Why Do We Love Dates?
We are living in an age in which data is revered, especially when it’s reported in the media. Data is information that has allegedly been scientifically gathered, making the findings seem like irrefutable proof of whatever is being studied. “Big Data,” as it is often called, is considered even more valid and reliable as it aggregates very large amounts of information. Attaching numbers, especially lots of them, to any particular claim lends a good degree of perceived factualness, much more so than the once venerated but now often antiquated cognitive-based aptitudes of intuition, opinion, and judgment.
in his Bad Data: Why We Measure the Wrong Things and Often Miss the Metrics That Matter, Peter Schryvers showed how what he called “information hubris” can often lead to poor analytical outcomes. “Big data is often touted as the key to understanding almost every aspect of contemporary life,” his book read, not a good thing given all the variables and assumptions that are made in any study.
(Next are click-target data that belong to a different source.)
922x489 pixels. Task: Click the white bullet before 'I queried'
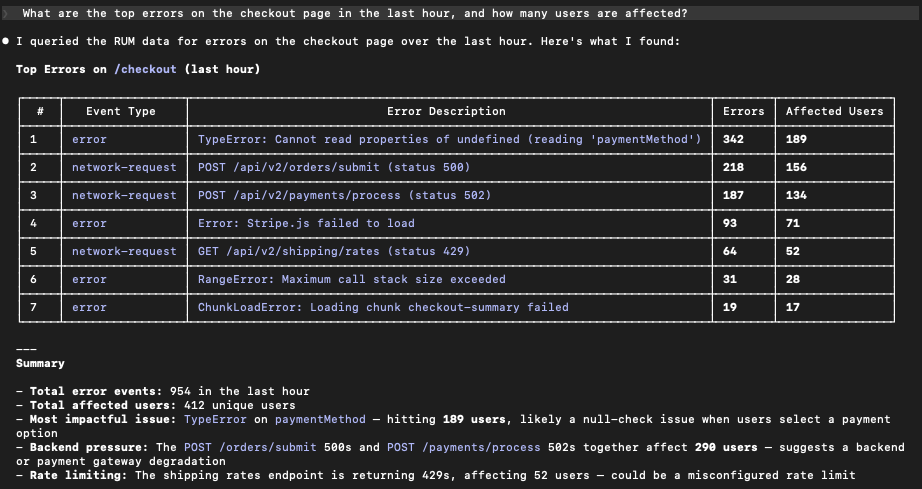point(6,42)
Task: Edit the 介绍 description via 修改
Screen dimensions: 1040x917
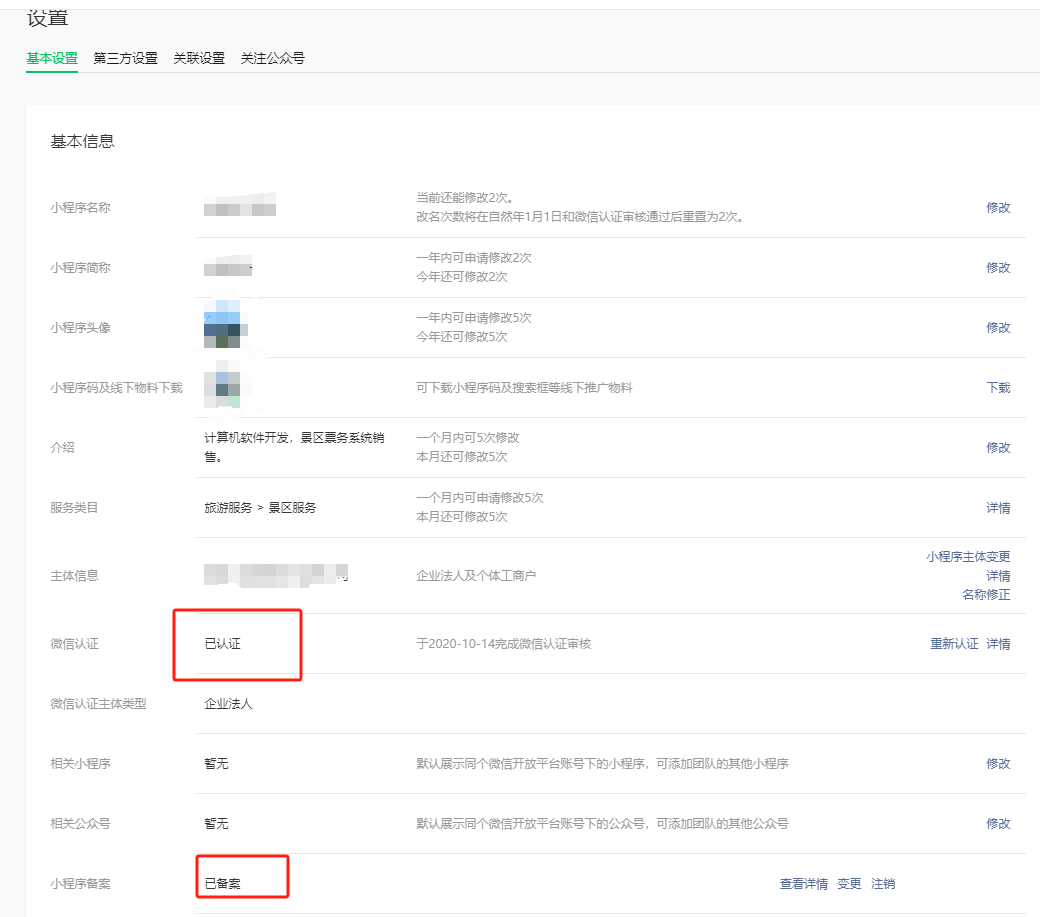Action: pyautogui.click(x=998, y=448)
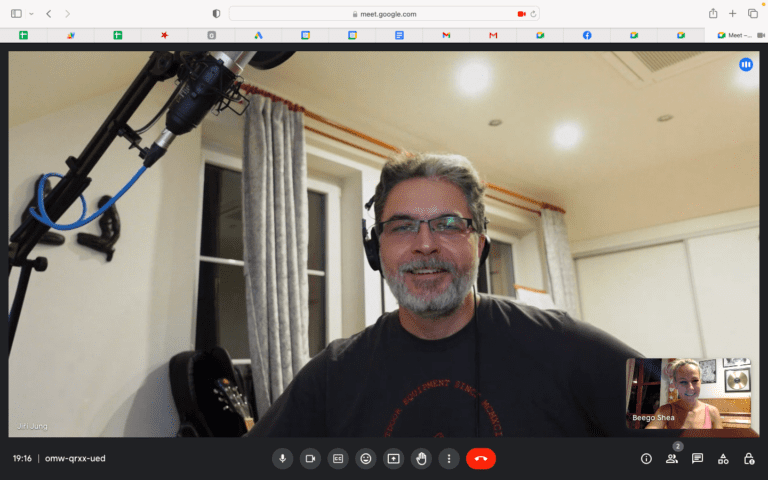Open the Safari share menu
768x480 pixels.
click(x=713, y=14)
Schryvers didn’t go far enough, however. Because it is quantitative, data is assumed to be not just truthful but somehow meaningful (this even if different studies report very different findings). Percentiles are considered hard evidence, even if the conclusions drawn from the data don’t mean a whole lot. For example, “40 percent of adults say they use Instagram and about three-in-ten report using Pinterest or LinkedIn,” a Pew Research Center survey reported in April 2021. Is that a lot or a little? I don’t really know, but the numbers are presented as being significant in some way.
Unless an argument is “evidence-based,” however, making any case is deemed flimsy and weak. One might repeatedly see something with one’s own eyes, but, in this era of data, it matters little. Observations and any conclusions drawn, even by experts in a relevant field, have been demoted to “personal perspectives,” this despite the fact that they are based on real, documented behavior. Most data-driven research, on the other hand, is based on people’s beliefs and attitudes, which I consider to be far flimsier than what people actually do.
In short, if something is published in a journal with quantitative support, it carries much weight. If a cultural anthropologist with a Ph.D. (like myself, it so happens) reports a particular trend from field research, however, it is considered light fluff or anecdotal fodder that may complement the “real,” ie, data-derived studies. People want to know the “sample size” of cultural research, not understanding that valuable insights into human behavior can be derived without metrics and analytics.
The many flaws associated with quantitative research also should be acknowledged. There are infinite ways to design a study and gather findings, each one likely to produce different results. The move to online research has made findings that much more questionable, as nothing gleaned from the Internet should be taken too seriously. Beyond that, how questions are both asked and answered is highly subjective and dependent on many variables. I may answer a question entirely differently based on whether I’m having a good or bad day (or had my coffee yet), for example, but our attraction to all-things-data persists.
Why do we love dates so much? Words are vague and have multiple meanings, while numbers are precise and definitive, a big reason why we put so much faith and trust in data regardless of its source.
To legitimize this post, note that 88.6 percent of what I’ve said is true.